Obwohl dieses Verfahren bisher gut funktioniert, wirft es auch immer wieder Fragen auf. Die wohl wichtigste Frage ist, was überhaupt ein Bedürfnis ist und in welche der oben benannten Kategorien es einsortiert werden kann. Ist das Bedürfnis nach Urlaub so elementar, dass dessen Kosten in der Untersumme einkalkuliert werden sollte? Ist Urlaub ein Luxus? Wie sieht es mit Altersvorsorge aus? Wie hoch muss das finanzielle Polster sein, damit sich Menschen sicher fühlen und keine Geldängste haben? Und wie stark ist dieses Sicherheitsbedürfnis im Vergleich zum vergleichsweise akuten Bedürfnis genug Geld für Miete und Essen zur Verfügung zu haben?

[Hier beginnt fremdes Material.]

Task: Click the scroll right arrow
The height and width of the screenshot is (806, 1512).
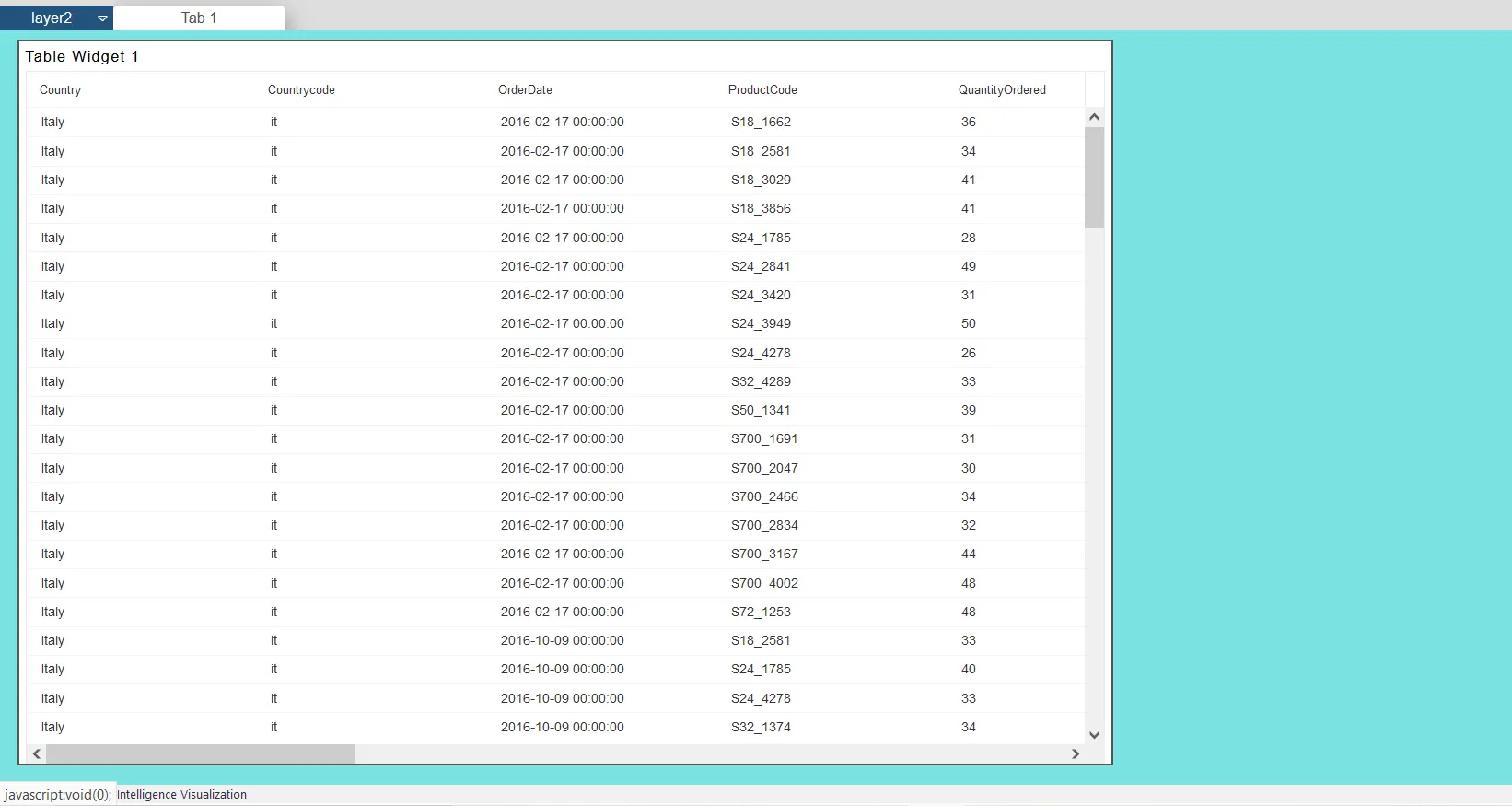Action: pos(1075,753)
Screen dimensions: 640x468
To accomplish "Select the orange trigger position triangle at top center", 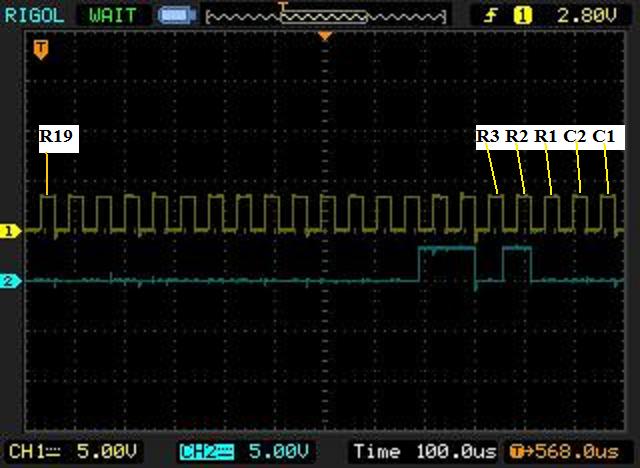I will coord(324,37).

Der Bedarf ist die Summe aller Bedürfnisse in Geld ausgedrückt

Da Geld nicht nur in der Gesellschaft, sondern auch im Kollektiv ein schambehaftetes Thema ist, wurde der Begriff „Bedürfnis“ bewusst nicht näher definiert. Jede Person muss das für sich selbst definieren. Durch eine Umfrage im letzten Winter kam jedoch heraus, dass es mehr Gesprächsbedarf gibt: Kollektivisti fühlten sich teilweise schlecht, wenn sie sich für Dinge Geld auszahlen ließen, die sie bei Mitkollektivisits vielleicht in anderen Kategorien vermuteten. Auch dass das Geld, das wir auszahlen, pro Person sehr unterschiedlich ist, führte bei einigen zu Unbehagen und der Angst, der Gemeinschaft vielleicht zu viel wegzunehmen. Außerdem gaben die meisten Kollektivisti zu, auch die empfundene oder gemessene Zeit, die sie in Kollektivarbeit gesteckt hatten, in ihr Bedürfnis nach Entlohnung einfließen zu lassen. Zu tief steckt der gesellschaftliche Zwang in uns, dass wir für unsere Arbeit entlohnt werden wollen. Dass im Kollektiv jedoch der Anspruch herrscht, gerade dies nicht zu tun, führte widerum bei manchen dazu, sich für das Bedürfnis nach Arbeitsentlohnung schlecht zu fühlen.    Eine bedürfnisorientierte Verteilung von Geld ist also komplizierter als gedacht.

Mit den Ergebnissen der Umfrage starten wir daher in die nächste Phase. Wir sprechen nun häufiger über Geld, unsere persönlichen Bedürfnisse, aber auch Bedürfnisse, die wir in Bezug auf die Gruppe haben. Beginnend sprachen wir darüber, welche Wahrheiten (Glaubensätze) wir in unserer Vergangenheit über Geld gelernt haben, denn auch die mit dem Vorhandensein oder Nichtvorhandensein von Geld verbundenen Gefühle haben etwas mit Sozialisierung zu tun. Wie in unseren Herkunftsfamilien mit Geld umgegangen wurde, welchen Stellenwert es hatte, usw., prägt, wie schambesetzt das Thema heute für einzelne Menschen ist oder nicht ist.

Mit dem Prozess die Verteilung von Geld solidarisch und gerechter zu gestalten, sind wir noch lange nicht am Ende. Doch als Zwischenfazit lässt sich sagen, dass das Experiment um die bedarfsgerechte Entlohnung bisher gut funktioniert und vor allem auch, dass das Sprechen über Geld uns näher zusammenbringt. Wir lernen uns, unsere Hintergründe, Ängste und potentiellen Sorgen besser kennen und haben so die Möglichkeit, uns als soziale, empathische Wesen aufeinander einzustellen, uns gegenseitig zu unterstützen und uns in einer Gemeinschaft gut aufgehoben zu fühlen.